Your client needs to trust you, and you need to trust them, and then you need to trust yourself. Agreeing on the outcome of a piece is the key to a successful partnership. It’ll allow you to manage expectations and produce a piece that makes everyone happy. There have been a few instances where I’ve received feedback and/or edits that turned a delightful piece into a sad sack of potatoes. You’re on the project because the client likes the way you write. So, if you have counter-suggestions to keep the person from appearing boring or saddled with copy that won’t resonate–tell them so. Explain why you’ve made the edits or changes. It may shock you to find that once explained, the client is not only accepting but grateful that you’re looking out for their best interest.

Set a timeframe

Set a realistic timeframe that accounts for feedback, edits, and rewrites. If you need more time, make a case for what you need. Be sure to track your time. Consistent tracking improves your ability to estimate project parameters. Either use your phone timer or tracking apps to help. Toggl is one of my favourites.

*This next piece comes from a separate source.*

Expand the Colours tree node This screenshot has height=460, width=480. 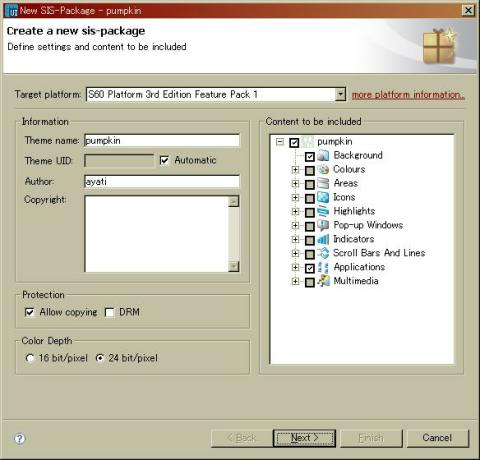295,170
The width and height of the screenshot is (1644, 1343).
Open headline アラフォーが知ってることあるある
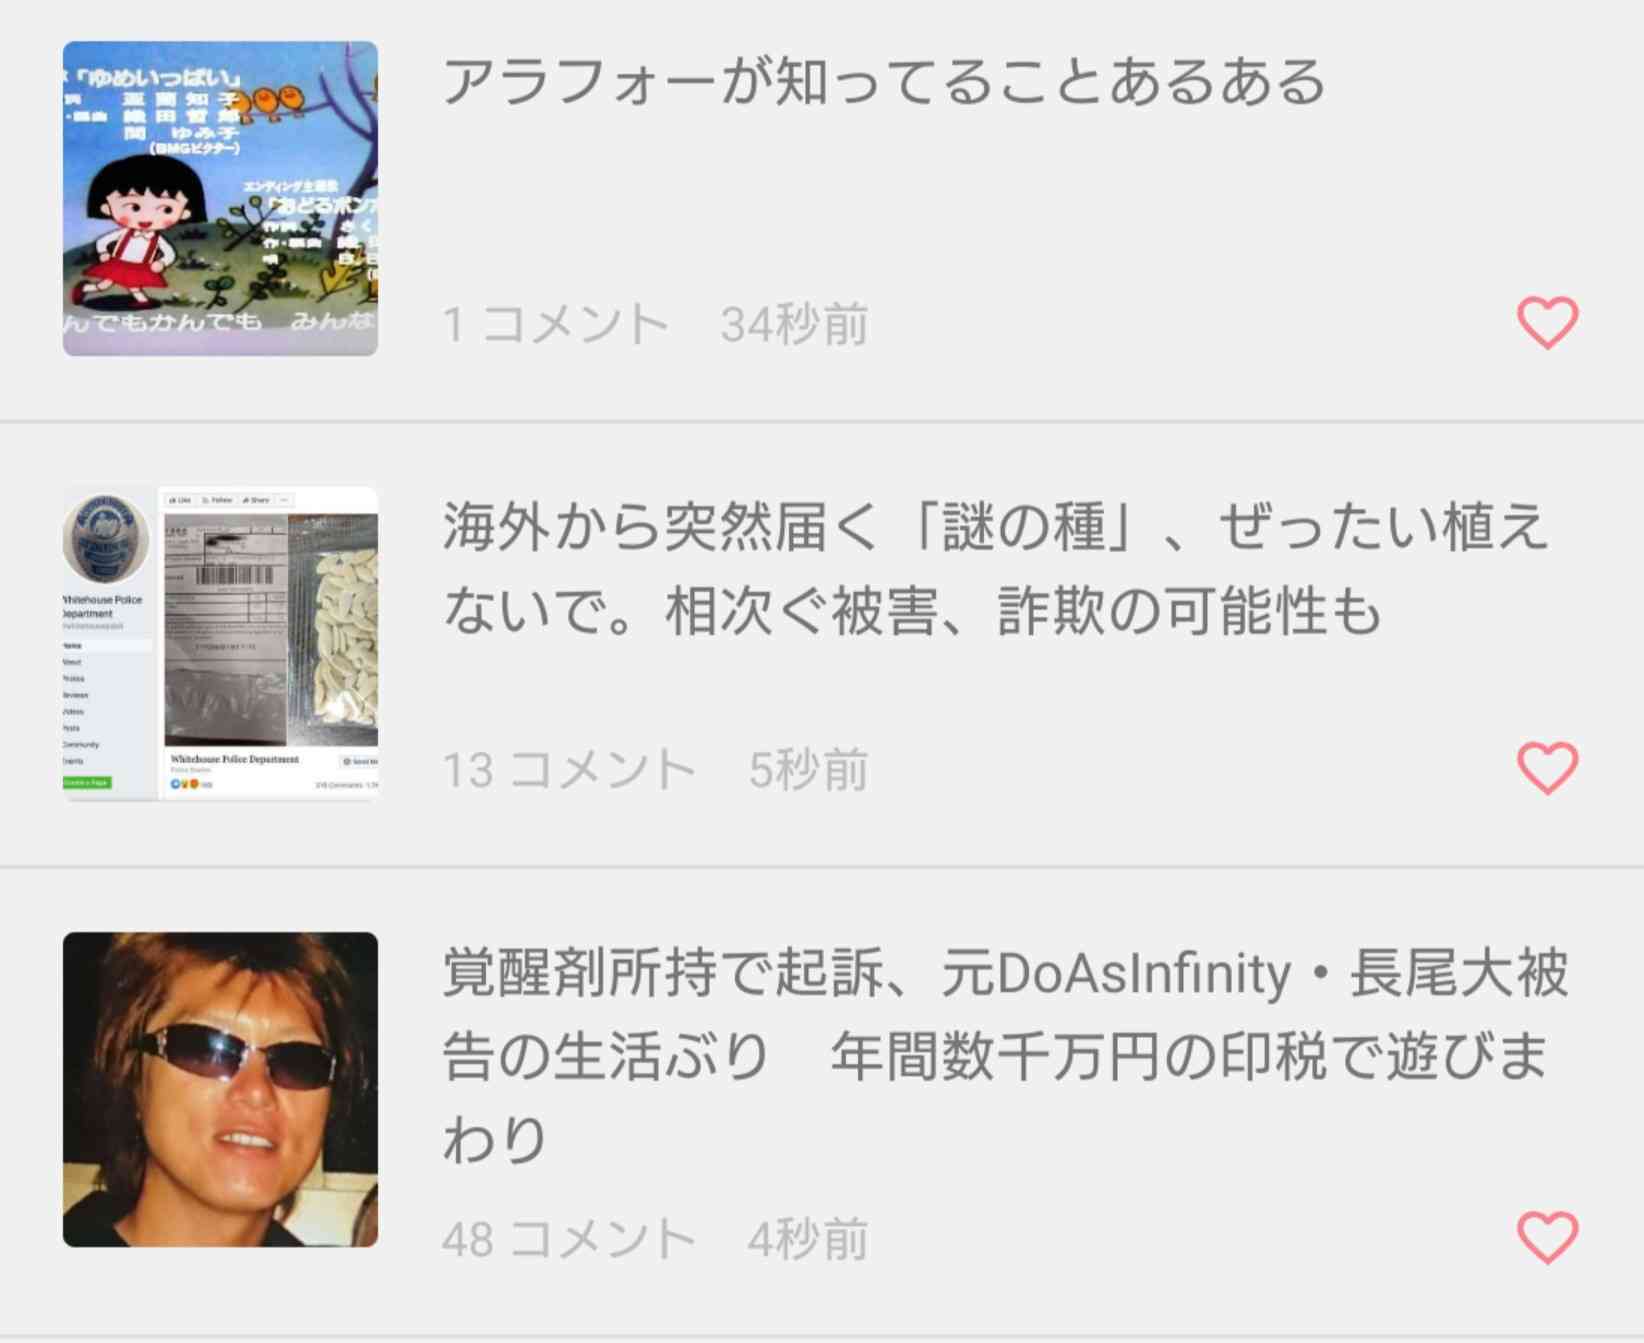884,82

Determine your value–then ask for it

Come close and lend your ear (ok I get you’re reading this but you get the point). You are worth it. Worth what you’re charging–and likely more. Good writing translates into real value. Understand that others know the value too–but they may not always want to pay for it. Asking for more money can seem gauche or downright scary but learn to be unafraid to ask for what your work is worth. Keep in mind you’re trying to make a living. Many wonderful resources exist to guide you through calculating what to charge, and how to negotiate. It gets easier; promise.

Let go

Take your joy from writing for your own endeavours. On your personal blog, site, social channels, journalistic articles, and that novel–these are where your own voice sings. Those spaces are where you get to highlight what’s uniquely you. When writing for others, best to keep it ‘church and state’. This is what will allow you to write in many voices, genres, and forms. You’ll meet clients who aren’t sure what they want–or who have such strong opinions you’ll wonder why they didn’t just write for themselves! Exhale. You do your best to produce great work that represents your client well, making them happy and coming back for more. On the flip side, you’ll also learn what you’re not willing to sacrifice, such as your ethics. Become ok with letting go, and you just may find a bit of that joy anyway.

If You Build [A Content Calendar], They Will Come

I know, I know. You get daily reminders from every industry expert, newsletter, and your 14-year-old that a key component of business success these days is a killer social media presence. There’s an enormous opportunity to give your expertise legs by developing relevant content and sharing it strategically.

It’s not that you aren’t aware right? It’s that the starting point resembles the gate to Hades.

Here’s the thing, I promise that if you take the time to develop a content plan, that includes a calendar, you’ll remove some daily work from your plate, and some pressure. It can prompt soon-to-be new clients and customers to find you instead of you always hunting for them. It will provide insight into your customers that can make you the best virtual friend ever–which will often develop into a great customer/provider relationship IRL.  It will highlight you as the engaged and resource-rich industry aficionado you are–while you’re busy doing what makes that true. Follow these 5 steps to get you started:

1. Set your intentions 

Namaste. Kidding! Well, not about setting intentions. I mean goals Y’all. Decide your desired outcomes. Sales? Thought-leadership? Brand awareness? Leads? Set S.M.A.R.T social goals that align with your business objectives. These will inform your strategy, provide a way to measure outcomes, and allow you to adjust as needed for success.

2. Do the research 

Do an audit any employee of the CRA would be proud of on your social platforms. Explore each place you live online. Focus on the platforms that make sense for your business. Do they need an update or makeover? Perhaps you’re not on a platform you should be or another has run its course. You’ll be sharing and cross-promoting your content through these channels so you want to make sure they represent you well. Your identity and personality should be consistent and clear across the lot. While you’re at it, spend time on competitor properties to see what they do well and what needs work, and some accounts you plain admire for inspiration. Then, get to know your audience. Check out the analytics to determine where most your followers are, when they interact with you most, and what type of content resonates.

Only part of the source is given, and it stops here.